Conclusion: 29.7% of Medicaid-insured adults had cardiometabolic multimorbidity, and another 29.3% were at risk for it. Potential cuts to Medicaid coverage may exacerbate the burden of cardiometabolic multimorbidity in Medicaid enrollees.
Introduction
In the US, state Medicaid programs provide subsidized public health insurance for low-income populations who are more likely to develop chronic cardiovascular and metabolic conditions relative to the general population (1). Cardiometabolic multimorbidity (diagnosis of 2 or more cardiovascular or metabolic chronic conditions, e.g., diabetes and heart disease) increases with age (2, 3). When poorly managed, individual cardiometabolic conditions also increase the risk for additional disease and costly disabling complications (e.g., amputation from diabetes). Research-backed preventive care and disease management strategies exist for cardiometabolic conditions but disease management can be challenging for low-income or uninsured populations (4–6).

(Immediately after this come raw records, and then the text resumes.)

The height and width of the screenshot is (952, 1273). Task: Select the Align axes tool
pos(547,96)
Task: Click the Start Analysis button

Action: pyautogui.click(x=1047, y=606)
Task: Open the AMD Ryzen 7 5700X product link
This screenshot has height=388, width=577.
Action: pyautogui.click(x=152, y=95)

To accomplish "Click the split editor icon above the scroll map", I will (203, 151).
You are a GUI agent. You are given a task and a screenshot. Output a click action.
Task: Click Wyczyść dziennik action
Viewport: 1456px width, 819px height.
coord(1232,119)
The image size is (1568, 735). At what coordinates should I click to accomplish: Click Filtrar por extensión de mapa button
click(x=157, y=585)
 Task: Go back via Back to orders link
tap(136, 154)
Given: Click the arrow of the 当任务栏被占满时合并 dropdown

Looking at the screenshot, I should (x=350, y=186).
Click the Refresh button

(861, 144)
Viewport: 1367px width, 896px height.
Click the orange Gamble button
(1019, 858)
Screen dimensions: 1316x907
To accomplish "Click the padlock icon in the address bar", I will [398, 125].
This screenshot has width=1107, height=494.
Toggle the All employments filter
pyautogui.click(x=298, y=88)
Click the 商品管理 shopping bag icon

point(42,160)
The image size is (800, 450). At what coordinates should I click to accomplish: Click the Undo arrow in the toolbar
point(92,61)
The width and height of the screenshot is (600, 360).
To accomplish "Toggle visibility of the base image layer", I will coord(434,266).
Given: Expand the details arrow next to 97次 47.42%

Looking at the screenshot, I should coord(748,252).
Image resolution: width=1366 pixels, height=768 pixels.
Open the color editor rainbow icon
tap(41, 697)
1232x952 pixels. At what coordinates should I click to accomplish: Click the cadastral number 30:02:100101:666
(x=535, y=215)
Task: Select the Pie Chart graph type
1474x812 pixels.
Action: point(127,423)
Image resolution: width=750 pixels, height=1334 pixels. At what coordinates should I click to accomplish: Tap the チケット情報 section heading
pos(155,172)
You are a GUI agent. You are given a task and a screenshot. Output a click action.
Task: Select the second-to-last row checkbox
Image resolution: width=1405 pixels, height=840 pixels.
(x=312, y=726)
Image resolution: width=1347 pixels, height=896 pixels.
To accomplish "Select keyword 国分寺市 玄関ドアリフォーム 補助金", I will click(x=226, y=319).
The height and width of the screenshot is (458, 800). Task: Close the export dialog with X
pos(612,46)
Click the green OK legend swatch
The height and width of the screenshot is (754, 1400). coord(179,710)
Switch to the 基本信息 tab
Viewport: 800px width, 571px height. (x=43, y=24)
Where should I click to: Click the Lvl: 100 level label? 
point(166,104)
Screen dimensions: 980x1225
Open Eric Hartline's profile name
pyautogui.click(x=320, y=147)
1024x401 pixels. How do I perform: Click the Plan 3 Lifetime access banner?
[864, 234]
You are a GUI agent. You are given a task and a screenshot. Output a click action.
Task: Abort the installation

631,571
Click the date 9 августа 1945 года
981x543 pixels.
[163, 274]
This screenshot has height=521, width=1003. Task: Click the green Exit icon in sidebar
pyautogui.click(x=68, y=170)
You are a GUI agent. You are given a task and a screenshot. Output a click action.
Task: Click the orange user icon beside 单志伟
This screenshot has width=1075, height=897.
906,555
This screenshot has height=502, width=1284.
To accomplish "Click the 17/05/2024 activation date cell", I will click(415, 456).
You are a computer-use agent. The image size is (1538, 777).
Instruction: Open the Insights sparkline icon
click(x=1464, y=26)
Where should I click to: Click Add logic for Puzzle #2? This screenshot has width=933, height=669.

It is unclear how cardiometabolic multimorbidity manifests in contemporary adult Medicaid enrollees, which include working-age adults made eligible for Medicaid by the Affordable Care Act (ACA). Published reports on multimorbidity among Medicaid enrollees used pre-ACA data from the early 2000s and excluded majority-managed-care states altogether (7, 8). Pre-ACA, otherwise non-disabled, low-income working-age adults with chronic conditions would typically only qualify for Medicaid when and if their conditions progressed enough to cause a qualifying disability. Post-ACA, all income eligible adults have access to Medicaid in 40 of 50 states (and in the District of Columbia) largely through managed care programs (9). By understanding the epidemiology of cardiometabolic multimorbidity in newer non-elderly adult Medicaid-insured populations, policymakers can introduce timely interventions that target enrollees at risk of worsening cardiometabolic multimorbidity.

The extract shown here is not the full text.